Plus encore, ce soutien est toujours resté sous contrôle et soigneusement limité : pour l’Hexagone, il est impératif que la Guyane ait toujours besoin de lui. On se souvient du mot de lord Chatham : « Les colonies ne doivent rien pouvoir manufacturer, pas mêmes un clou ou un fer à cheval ». Résultat, l’économie de la Guyane est aujourd’hui encore largement dépendante des importations de biens et de matières premières. Les filières productives locales n’ont pas la capacité de répondre à la demande. Pis. Notre taux de couverture, c’est-à-dire notre capacité de financer nos importations par nos exportations, ne cesse de se dégrader. De 13,4 % en 2007, il est passé à un peu plus de 10 % en 2017 alors que jusqu’au début des années 70 il oscillait autour de 20/22 %.
Une étude universitaire vient formellement éclairer cette tendance. Chaque fois, apprend-t-on, que Paris injecte 100,00 euros dans l’économie guyanaise – sous la forme de dotations aux collectivités, de salaire de fonctionnaires, de subventions aux associations, de prestations sociales-, 85,00 euros repartent aussitôt vers Paris, par le biais des très nombreux biens que nous importons.
Il faut dire que les Guyanais ne se sont pas davantage préoccupés de ce cynisme faussement altruiste, comme ils ne se sont pas beaucoup battus pour créer les conditions de leur autonomie, qu’ils ont fini du reste par rejeter massivement en 2010, à l’occasion de la trop célèbre consultation populaire.
Aujourd’hui, tout semble changer. Les Guyanais ne peuvent plus ne pas voir qu’ils sont livrés à eux-mêmes ; que Paris n’est plus là pour les défendre ; que le gouvernement prend ses décisions sans tenir compte ni de leurs points de vue, ni de leurs intérêts.   
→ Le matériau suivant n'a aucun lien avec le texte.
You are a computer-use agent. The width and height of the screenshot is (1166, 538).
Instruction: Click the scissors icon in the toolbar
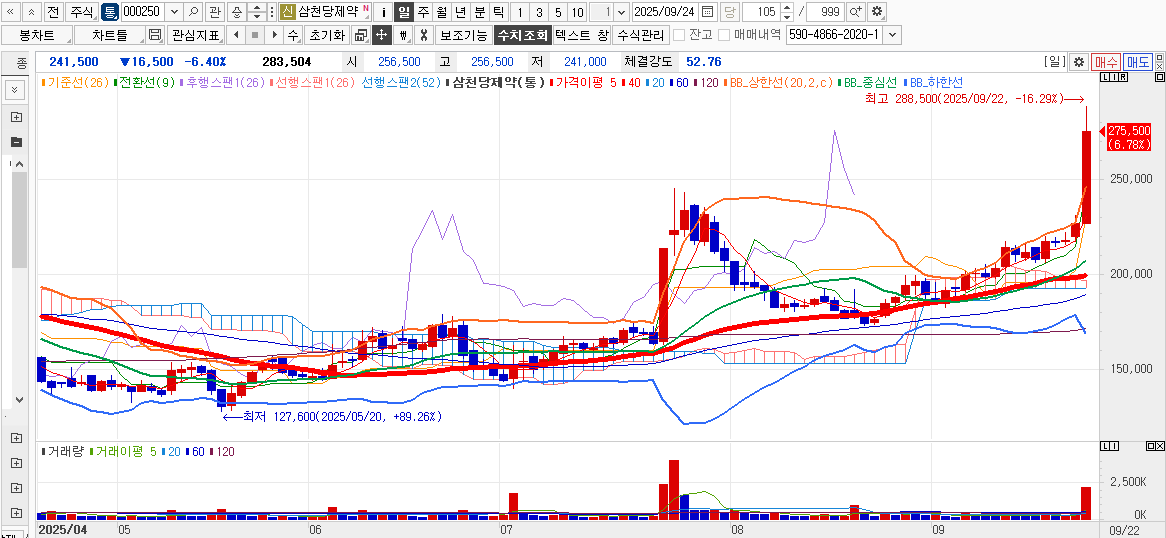pyautogui.click(x=423, y=35)
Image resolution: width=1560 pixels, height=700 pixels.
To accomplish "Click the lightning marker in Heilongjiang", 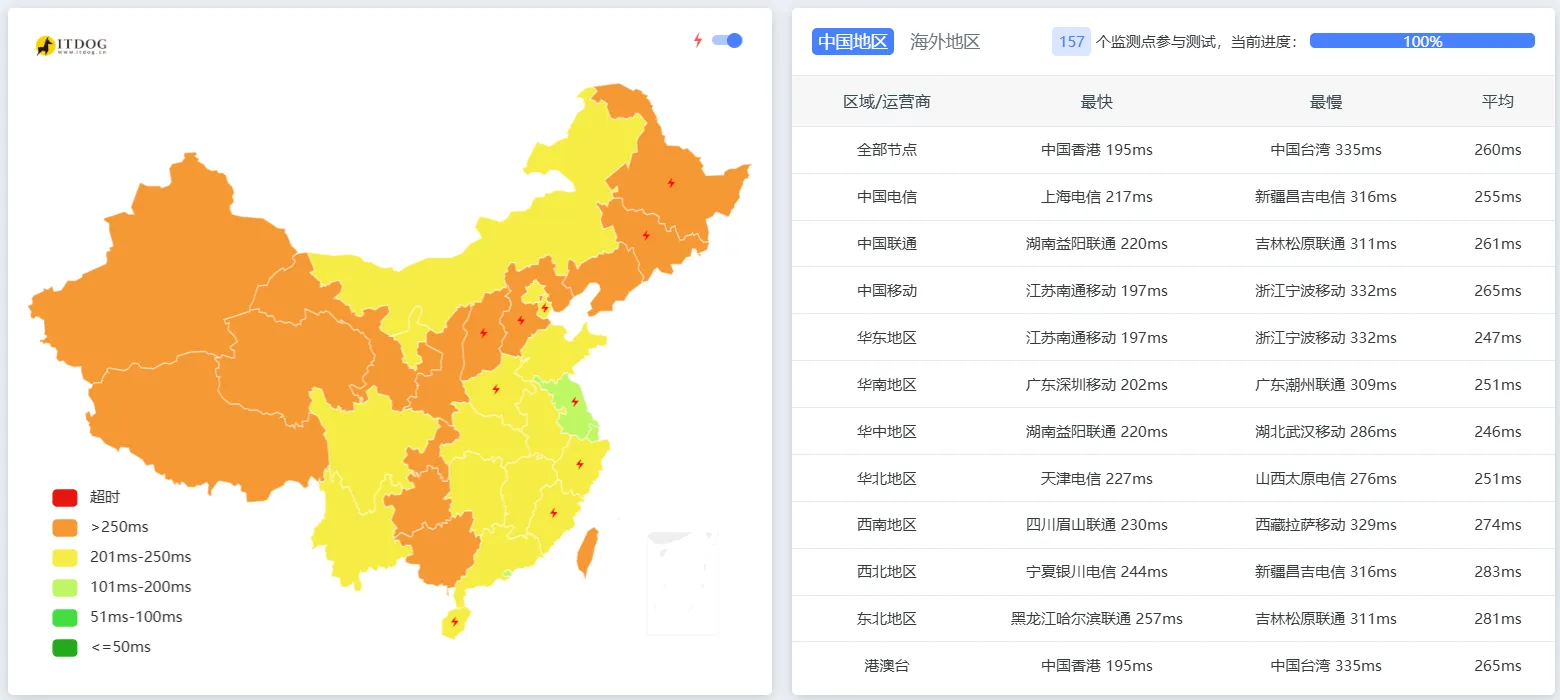I will click(670, 183).
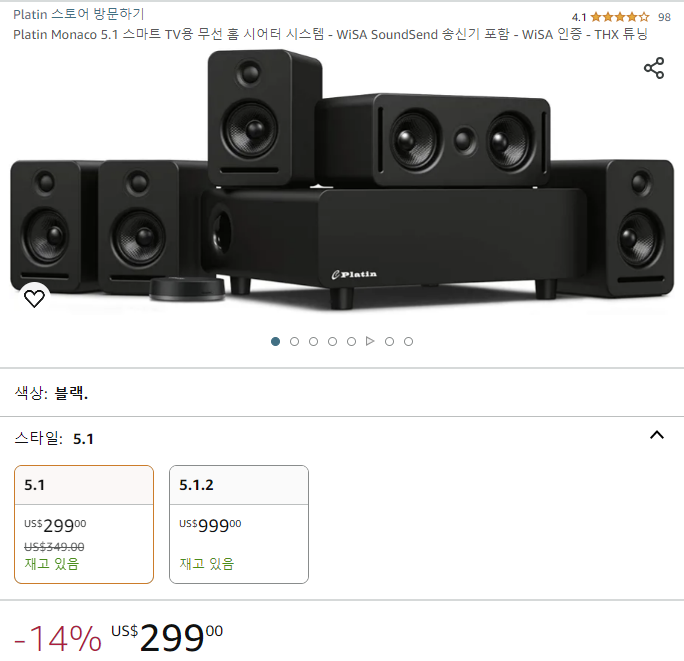This screenshot has height=661, width=684.
Task: Collapse the 스타일 section chevron
Action: click(x=656, y=435)
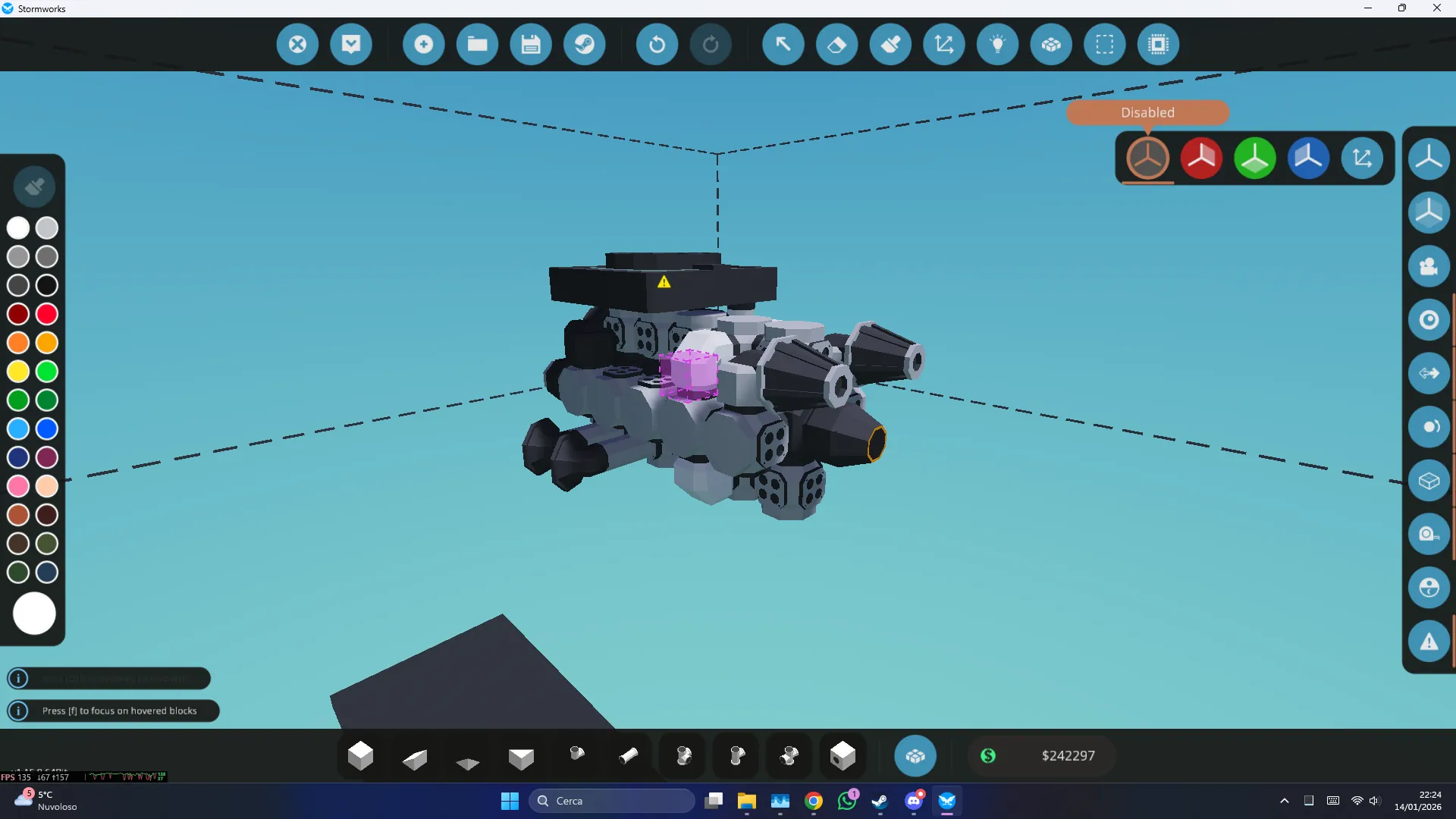This screenshot has height=819, width=1456.
Task: Enable red axis mirror mode
Action: tap(1201, 158)
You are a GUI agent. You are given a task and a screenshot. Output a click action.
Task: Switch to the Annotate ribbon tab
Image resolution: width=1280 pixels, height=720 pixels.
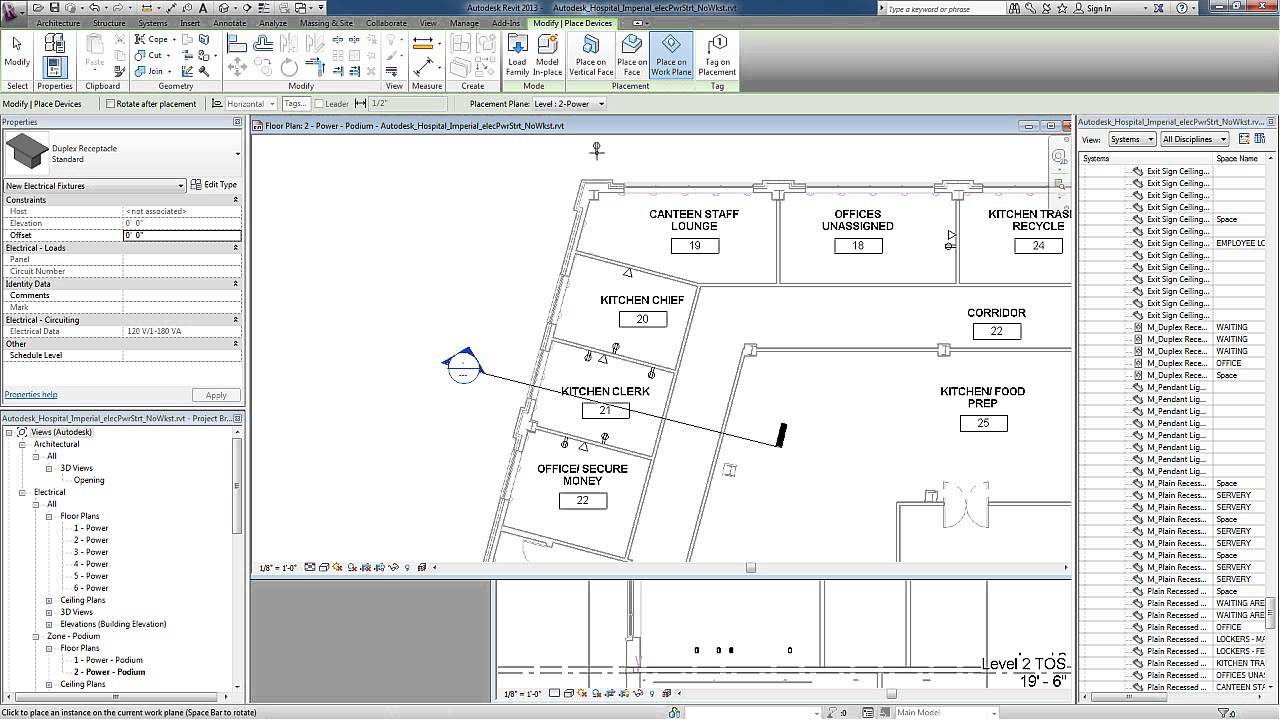[x=229, y=22]
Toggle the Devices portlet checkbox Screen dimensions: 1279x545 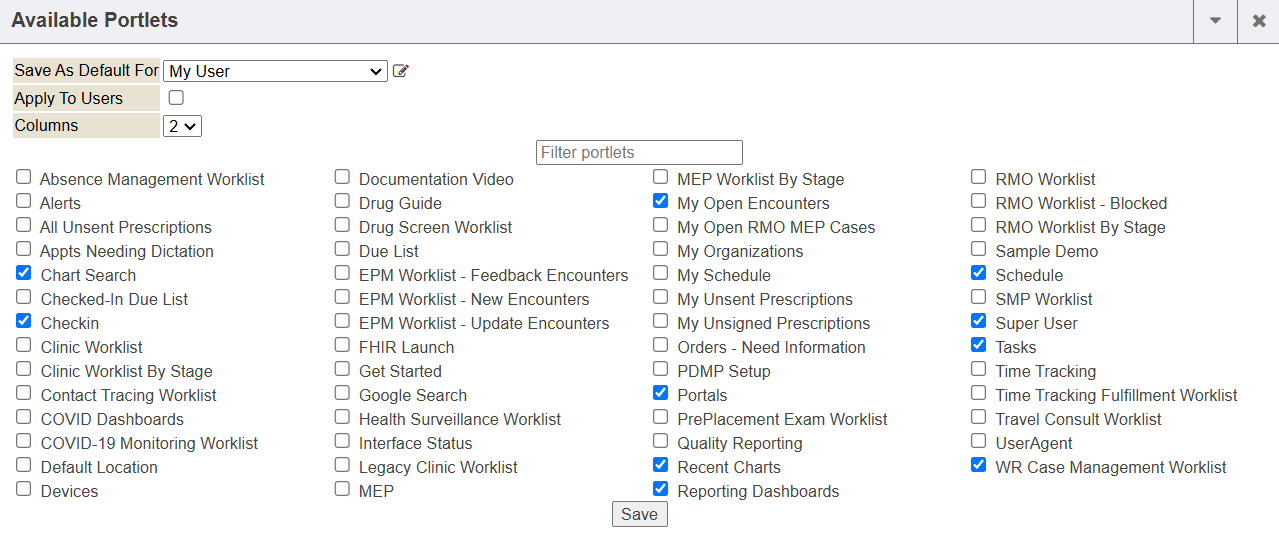pyautogui.click(x=24, y=489)
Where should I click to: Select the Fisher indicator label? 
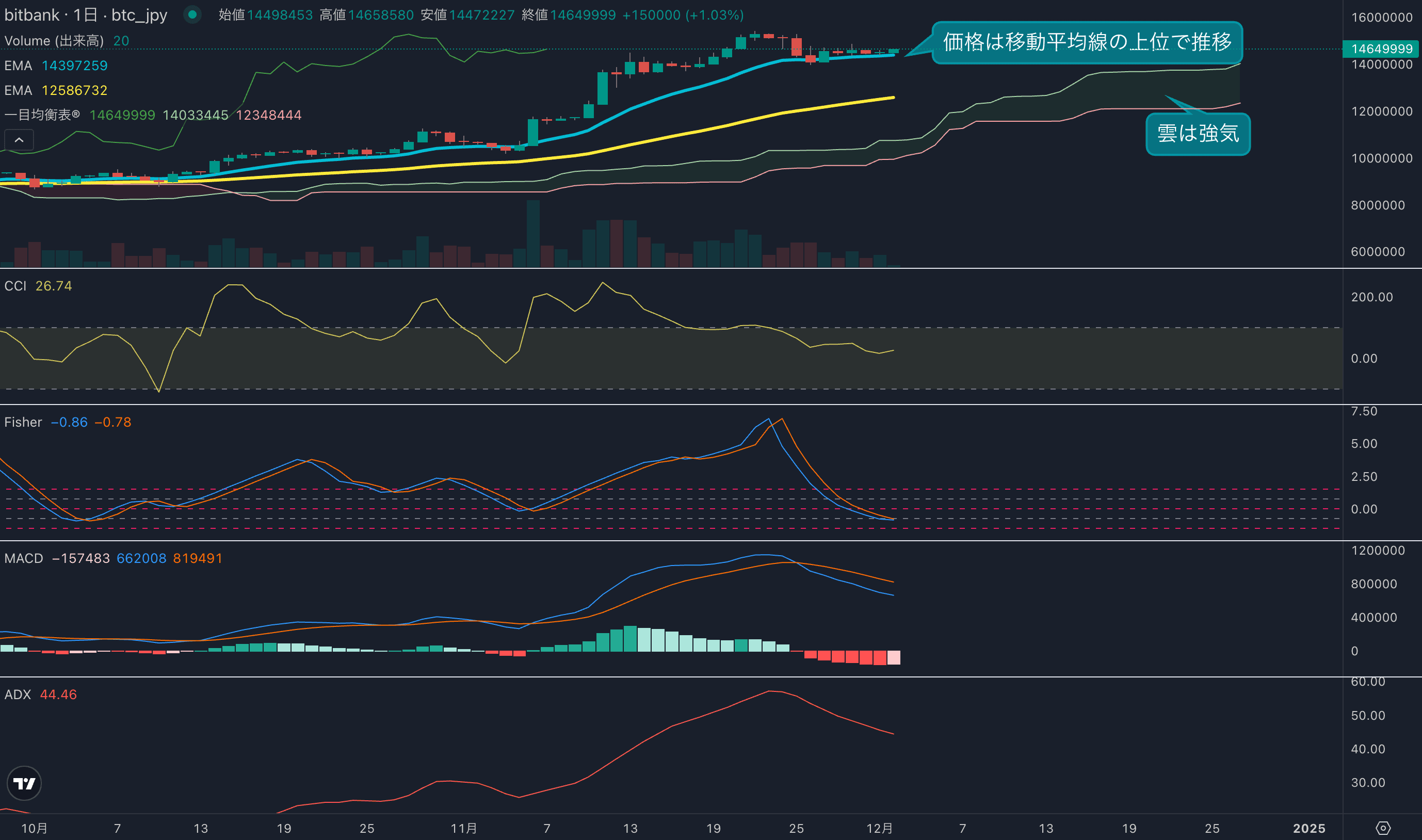coord(23,422)
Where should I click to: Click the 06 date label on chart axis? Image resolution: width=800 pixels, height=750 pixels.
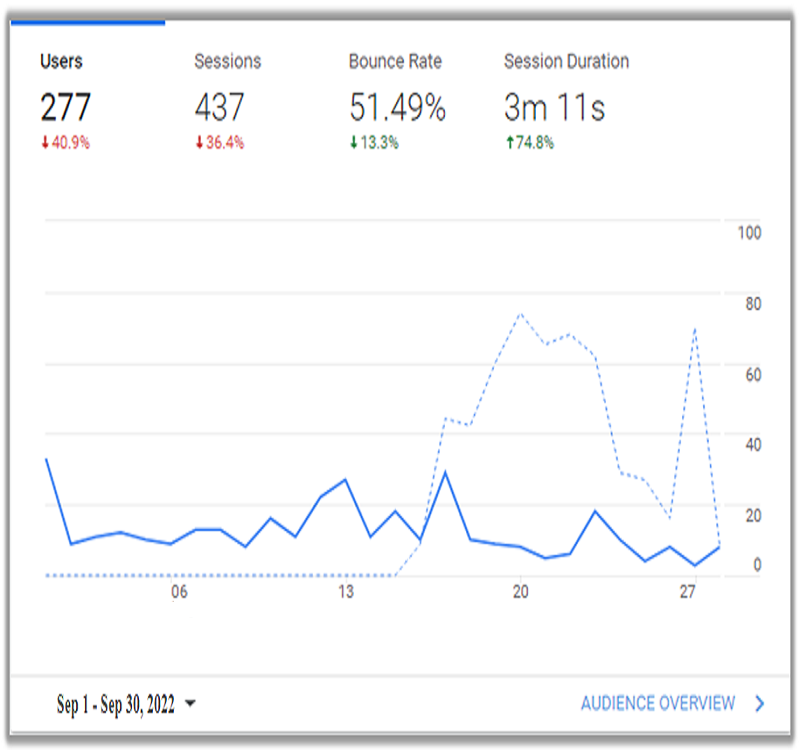(x=179, y=593)

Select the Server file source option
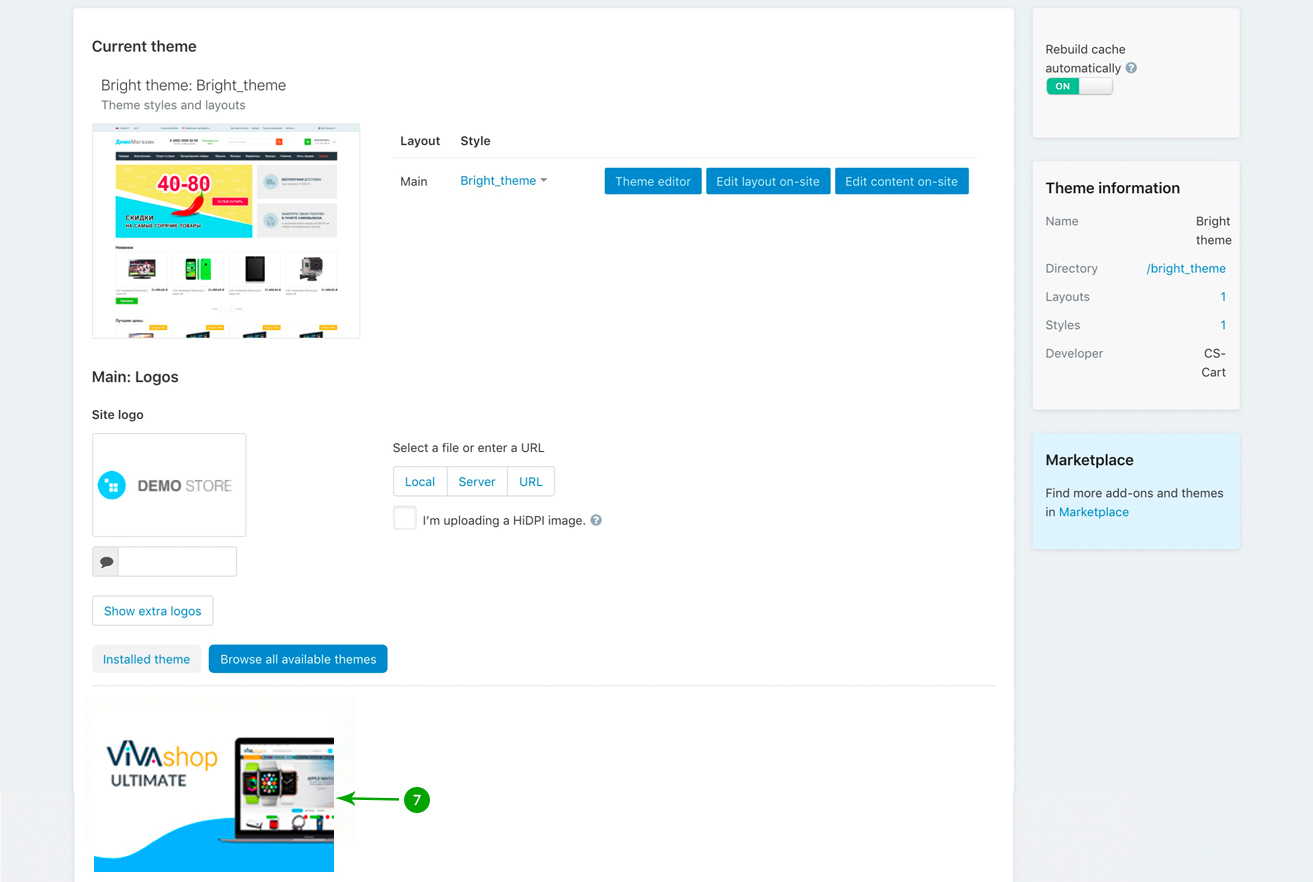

Et ce n’est pas propre à Emmanuel Macron. Bien avant, depuis au moins Georges Pompidou, l’Etat n’a cure du développement de la Guyane. Jacques Chirac avait même théorisé cette désinvolture en formulant le stupéfiant concept de « L’intérêt général avant l’intérêt des DOM » : il fallait sans doute toute la flamboyance de l’ancien Maire de Paris pour que nul ne relève l’indécence d’une pareille formule.
Le drame, c’est que parallèlement la Guyane s’appauvrit à un rythme des plus effrénés. Le pays de Georges Othily enregistre un taux d’activité sensiblement inférieur à celui de l’Hexagone (55,5 % versus 71,4 %) tandis que 40% de sa population vivent actuellement sous le seuil de pauvreté, soit 10 points de plus qu’en 2001.
Ces chiffres apparaissent comme le signal ultime d’un système politique pour le moins défaillant, comme s’il n’y avait plus de réelle logique, comme si la déconnexion entre Cayenne et Paris avait atteint son paroxysme.
L’évolution statutaire pour une véritable autonomie de gestion n’est plus une option parmi d’autres. Elle risque même de devenir la condition nécessaire à notre survie.